Aktor Latah? Hati-hati! Yuk #Taudikit!
Apaan tuh maksudnya? Aktor Latah gimana? Jadi gini, bukan latah yang kalau dikagetin terus ngomong ayam, atau kata-kata lain. Tapi aktor latah yang dimaksud adalah baru menyentuh naskah untuk pertama kalinya udah pengen berakrobat sedemikian rupa. Baru juga baca naskah sekali udah sok-sokan pakek emosi, menentukan bentuk karakter, dan lain sebagainya. Hal ini terjadi dan disebutkan di Persiapan Seorang Aktor halaman 2.
“Tapi baru saja aku membaca dua halaman, aku dikuasai oleh keinginan untuk bermain.” Itu adalah perkataan Kostya.

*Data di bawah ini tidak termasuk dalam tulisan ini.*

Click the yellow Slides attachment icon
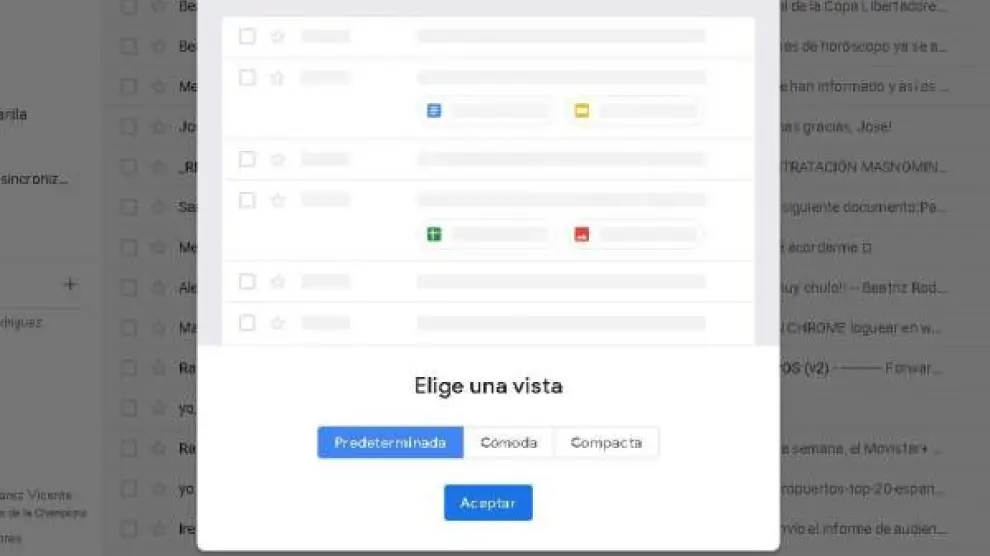[x=581, y=110]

Hal ini sering banget terjadi di banyak aktor. Nggak cuma aktor-aktor baru, tapi aktor lama atau yang udah punya jam terbang tinggi juga kadang suka melakukan ini. Disadari atau tidak. Ada keinginan bermain yang terlalu besar sampai menguasai karakternya, hingga munculnya pemahaman pragmatis atas karakter. Hal ini tentu diharapkan tidak terjadi. Kami menggunakan bahasa halus, kalau bahasa kasarnya ya jangan sampek terjadi. Kenapa?
Pertama, kamu baru membaca naskah sekali, kenapa udah pakek emosi? Udah tahu siapa karakternya? Udah tahu gimana kondisi karakternya? Udah tahu sejarah karakternya?
Terus dijawab “Kan nebak-nebak aja, siapa tau bener.”
Ini bukan soal nebak-nebak aja. Sadar nggak kalau tebakanmu itu bisa mempersempit pemahamanmu atas karakter. Kamu sudah memutuskan terlebih dahulu karaktermu seperti apa tanpa membacanya dengan baik dan detail. Secara nggak langsung, kamu sudah menciptakan frame atas karaktermu. Dimana frame itu bisa jadi akan sangat membatasi ruang gerak pencarian karaktermu.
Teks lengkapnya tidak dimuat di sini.